Applied Microbiology and Biotechnology, Vol.102, No.3, 1467-1482, 2018
Pool deconvolution approach for high-throughput gene mining from Bacillus thuringiensis
Novel genes from Bacillus thuringiensis (Bt) are required for effective deployment in agriculture, human health, and forestry. In an improvement over conventional PCR-based screening, next generation sequencing (NGS) has been used for identification of new genes of potential interest from Bt strains, but cost becomes a constraint when several isolates are to be sequenced. We demonstrate the potential of a DNA pooling strategy known as pool deconvolution to identify commercially important toxin genes from 36 native Bt isolates. This strategy is divided into three steps: (a) DNA pooling, (b) short read sequence assembly followed by gene mining, and (c) host isolate identification.
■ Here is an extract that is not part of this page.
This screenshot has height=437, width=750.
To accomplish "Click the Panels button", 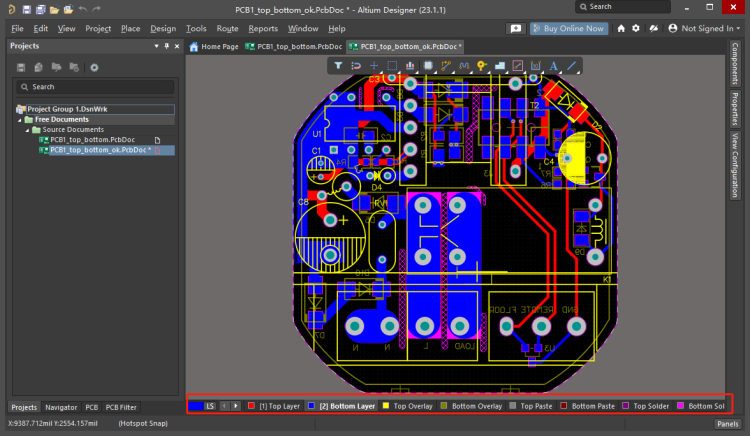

With this approach, we have identified insecticidal protein (ip) genes including nine three-domain (3D) cry genes, three cyt-type genes, three mtx genes (mosquitocidal toxin), and one bin and vip-type gene each. Three cry-type and three cyt-type genes were cloned, out of which, two cry-type genes, ip11 and ip13, were named as cry4Ca2 and cry52Ca1, respectively by the Bacillus thuringiensis nomenclature committee. Our results show that the pool deconvolution approach is well suited for high-throughput gene mining in bacteria.